Mas podíamos exercitar o nosso lado minimalista, como por exemplo após mais um anúncio do salário mínimo (isso na era do Sarney): Saiu o mínimo. É mínimo (23 caracteres com espaços).

Ou no dia seguinte à desclassificação do Brasil para a França, no segundo mundial do México, quando a capa foi editada sem título e sem chamadas e ilustrações, toda negra, apenas com o logotipo do jornal no alto da página.

Das pontuações

O título do salário mínimo leva a outra discussão interessante.

Não se usa pontuações em títulos (vírgula, ponto, ponto final, ponto e vírgula, dois pontos, exclamações e interrogações).

O que fizemos, no JC da época, foi um atropelo das “regras vigentes” para chamar a atenção do distinto público e mostrar a nossa insatisfação (e a de toda população) para com os reiterados anúncios (mensais) do salário mínimo que nunca repunham as perdas salariais provocadas pela inflação.

Já a capa toda negra, nem original era, nem teve uma justificativa aceitável. Mas cometemos a besteira, fazer o que?

Dos artigos

Muita gente reclama da ausência dos artigos definidos nos títulos, por exemplo: O Brasil perde de sete da Alemanha.

Em alguns casos se usa sim, como nesse próprio exemplo, onde o “a” aparece na contração “de” + “a”.

Iria soar estranho escrever Brasil perde de sete de Alemanha.

Alemanha, assim como Rio de Janeiro, exige o uso do artigo definido quando a palavra tem função de complemento nominal.

A ausência de artigos definidos obedece a uma lógica econômica: desocupam espaço. Só isso. Pode acreditar.

Mas há casos em que não se pode e nem se deve usar mesmo, por exemplo, antes de nomes próprios: o Pelé diz, a Fernanda Montenegro cai do palco

Dos tempos

Se alguém não percebeu ainda, vale chamar a atenção para o tempo do verbo em jornalismo.

Ele está sempre no presente do indicativo, tenha já o fato acontecido ou esteja alguma coisa para acontecer.

Ainda no exemplo primeiro deste texto, Brasil perde e não Brasil perdeu.

No futuro, Empossado, Temer sai de férias amanhã, e não Empossado, Temer sairá de férias amanhã.

Aqui também a regra segue a uma lógica.

Coisas do passado normalmente não despertam atenção do consumidor de informação; para as coisas do futuro ele espera acontecer para depois consumir.

Mas se há regras, também existem exceções. Ninguém vai escrever Jesus Cristo é crucificado por

Da web

A entrada em cena das mídias pela web bagunçaram as certezas absolutas dos jornalistas mais conservadores.

Blogs, sites de notícias usam e abusam das pontuações, dos tempos verbais diversos e não obedecem (no geral) limites de espaços em títulos e textos.

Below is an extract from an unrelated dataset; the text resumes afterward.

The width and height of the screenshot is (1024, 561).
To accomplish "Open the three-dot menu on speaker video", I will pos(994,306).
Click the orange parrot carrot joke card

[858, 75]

É uma mudança e tanto, mas que precisa ser usada com lógica e parcimônia.

Imagine alguém escrevendo este título sobre a saída de Dilma da Presidência:

A ex-guerrilheira de 68 anos, Dilma Vana Rousseff deixa o Palácio do Planalto hoje para dar lugar a seu vice, o paulista Michel Temer, acusado de articular a sua queda após meses de crise econômica e política que assolam o país e assustam os brasileiros.

Não há quem aguente um troço desse.

Nota: o texto se limitou aos jornais, mas o mesmo vale para as revistas; não se entrou para o campo da radiodifusão (TV e rádio) que segue outras regras, mas igualmente castradoras e limitantes.